第105話 底辺テイマーは役割を決めて共闘する
なぜ、カサミがこんな所にいる? 俺は混乱した。
ワタリガと再会し、家に戻ったはずなのに、なぜここにいるのだろうか? もしかしたらカサミではない他の魔獣か? いや、ハットンもカサミだと言った。
俺は叫んだ。
「カサミ! どうしてこんな所にいるんだ!?」
「あ……あ、ああ」
カニの魔獣は俺に向かって、何かを訴えようとこちらを向いたが、トップテイマーであるモリシャスに操られてまともにしゃべれないでいた。
その動きと表情から、カサミは俺に助けを求めていると分かった。
テイマーからモンスターを開放するにはテイマーが契約を解除すれば良い。しかしこんな状況でモリャシュが契約を解除するとは思えない。
そうして、もうひとつは……
「ねえ、ダーリン。あのテイマー殺していい?」
ハットンが言うように、テイマーを殺せば、契約しているモンスターは解放される。しかし、殺してしまえばハットンが武道会を失格になってしまう。
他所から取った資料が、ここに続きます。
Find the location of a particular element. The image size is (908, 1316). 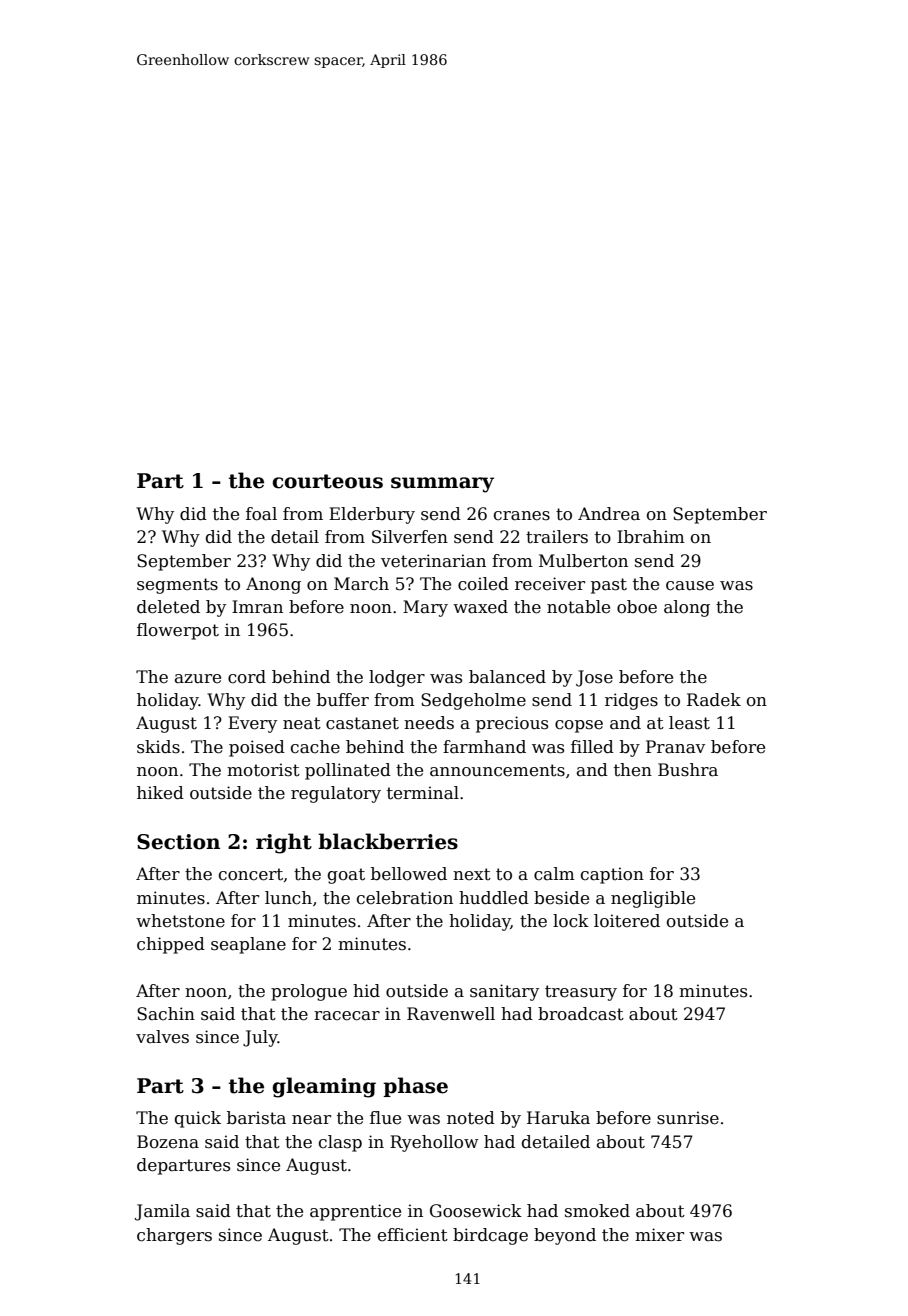

cranes is located at coordinates (522, 516).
そうすれば、俺たちが優勝する可能性が低くなってしまう。そうすれば勇者に会うことが出来なくなる。
俺はハットンを止めた。
「駄目だ、ハットン」
「じゃあどうするの?」
実はもうひとつ手がある。他のテイマーが契約を上書きをした上で、契約を解除する。これにはテイマー同士のレベルの差が必要になる。普通であれば底辺テイマーの俺がトップテイマーのモリャシュの契約を上書きなんて出来ない。
俺は、心配そうなハットンに答えた。
「任せろ、ひとつ考えがある」
「それは何?」
通常、俺とモリャシュでは契約の上書きなんて成功するはずがない。ただし、モリャシュが気絶をして、抵抗できない状態にしてしまえば可能性はある。
俺はハットンに指示を出す。
「ハットン、モリャシュを気絶させてくれ。その間に俺がカサミを助ける」
「分かったわ」
「ちょっと待って、何の話? あの魔獣を助けるって言うの?」
俺たちがカサミを救う話をしている側で、サリュリが疑問の声を上げた。
そういえば、サリュリたちにはハットンが魔獣と言うことを話していない。だから、俺たちが魔獣であるカサミを倒すと言うのならばともかく、助けるという意味がサリュリには分からない。
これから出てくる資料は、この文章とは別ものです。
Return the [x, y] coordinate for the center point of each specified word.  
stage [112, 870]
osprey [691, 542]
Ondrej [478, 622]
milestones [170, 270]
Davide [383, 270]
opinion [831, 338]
しかし、今そのことを詳しく説明する暇はない。俺は端的にサリュリに説明した。
「あの魔獣は俺たちの仲間で、モリャシュに無理矢理に契約されている。だからモリャシュを倒すのを助けてくれ」
「良く分かりませんが、分かりました。それで、私は何をすればいいのですか? モリャシュを倒せばいいのですか?」
俺の雑な説明に納得してくれたサリュリは剣を構える。しかし、そのサリュリにハットンが指示を出す。
「あのいけ好かない男はあたしが気絶させるから、あんたはあたしたちの邪魔にならないように、他のザコどもの相手をしてちょうだい」
「ザコ……ども?」
ハットンにそう言われて、サリュリは他の参加者を見た。予選が始まってそれなりに時間が経っている。この時点で残っている者たちは腕の立つ者ばかりだ。それを見て、ザコと言い放つハットンに驚きを覚える。しかし、あの神速のリチャードを軽く一蹴した実力は本物だろう。
それにどちらにしろ、全員倒して優勝するつもりであった。
サリュリは覚悟を決めた。
「分かりました。お二人の邪魔にならないように他の人達は任せてください」
こうして、俺たち三人は役割を分けて共闘することになった。